WORK ORDER A:
In the keto diet text, how many grams of carbohydrates a day does the diet allow?
WORK ORDER B:
Repeat the passage from the keto diet text that begins at the words "- If you find" and stops after the words "to animal-derived proteins.".
WORK ORDER C:
Pick up the keto diet text where it stops and continue writing it.

PROVIDED TEXT:

The Keto diet is high in fat (making the body work to burn it off, entering ketosis) and low in carbohydrates- 20-50 grams a day. But be careful that you do not cut out carbohydrates to the point of constipation, headaches, or bad breath.
- The Keto diet benefits vary person to person, depending on how much carbs people have stored/consume. That being said, the reduction of carbs (less than 20-50 g per day) can help individuals lead the body into a state of ketosis. Hence the keto diet. The intake of foods high in fat and low in carbs will have your body using the fat stored to burn for energy instead of carbs. Rich in proteins and fat, the keto diet consists of lean meats, eggs, cheeses, fish, nuts, butter, oils, seeds, and fibrous vegetables.
- While the keto diet has many benefits, there are a couple of things to remember: The keto diet is a restrictive diet, with the primary goal being weight loss. Individuals who suffer from kidney disease should consult their doctor before starting. This diet can bring on bad breath, nausea, and a general lack of energy.
- If you find yourself lacking in protein, try our Cypress Pharmacy’s Perfect Protein Powder. Animal protein can contain appreciable amounts of cholesterol and saturated fats. Additionally, they can also be sources of antibiotics, hormones, and other undesirable elements inherent in our food supply. Plant-based proteins have no cholesterol or saturated fat and, when properly formulated and enhanced, can provide protein with a nutritional value comparable to animal-derived proteins.
- Rice to cauliflower rice or shirataki rice
- Pasta to vegetable noodles made of zucchini, palmini, cabbage, and fennel
- Potatoes to rutabaga, turnips, radishes, and winter squash
- Cereals to nuts, seeds, and coconut
- Bread and wraps to lettuce wraps (for sandwiches), nori sheets (for sushi), collards
- Regular milk to nut, seed, or coconut milk
- Instead of butter or canola oil, try avocado oil or coconut oil
The Mediterranean Diet and the Keto Diet are healthy choices to consider if you’re thinking of trying intermittent fasting. Both diets can give you fresh, lean meals to try out and keep you on track to your health goal.

COLLECTED MATERIAL:
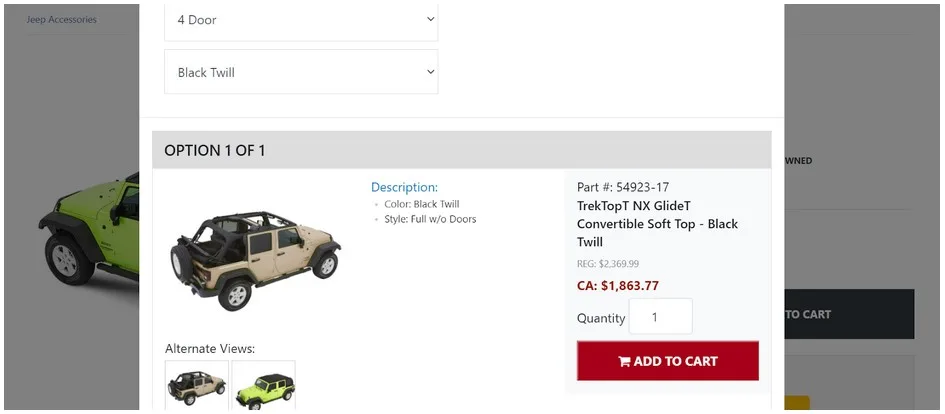Select the tan Jeep alternate view thumbnail
Image resolution: width=945 pixels, height=414 pixels.
(x=197, y=386)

EXERCISE RESPONSE A:
20-50 grams a day.

EXERCISE RESPONSE B:
- If you find yourself lacking in protein, try our Cypress Pharmacy’s Perfect Protein Powder. Animal protein can contain appreciable amounts of cholesterol and saturated fats. Additionally, they can also be sources of antibiotics, hormones, and other undesirable elements inherent in our food supply. Plant-based proteins have no cholesterol or saturated fat and, when properly formulated and enhanced, can provide protein with a nutritional value comparable to animal-derived proteins.

EXERCISE RESPONSE C:
- Intermittent fasting works by prolonging the period when your body has burned through the calories consumed during your last meal and begins burning fat.
- Once you’ve checked with your doctor to confirm this diet is safe for you, a simple approach would be attempting 16/8 fasting. What this means is that you’ll be eating for eight hours and fasting for sixteen. There is also 5/2 fasting, where you eat regularly for five days a week, then the other two days you consume 500-600 calories. While partaking in this fast, it’s important to remember to limit not only sugar intake in foods but as well as beverages. Drinks such as water and zero-calorie drinks are encouraged, as well as black coffee and tea, which hold little to no calorie or sugar intake.
- Consider adding Cypress Pharmacy’s Balance Meal Complete to provide additional nutrients and improve gut health.
- Top Benefits: improved memory, increased heart health, and physical performance.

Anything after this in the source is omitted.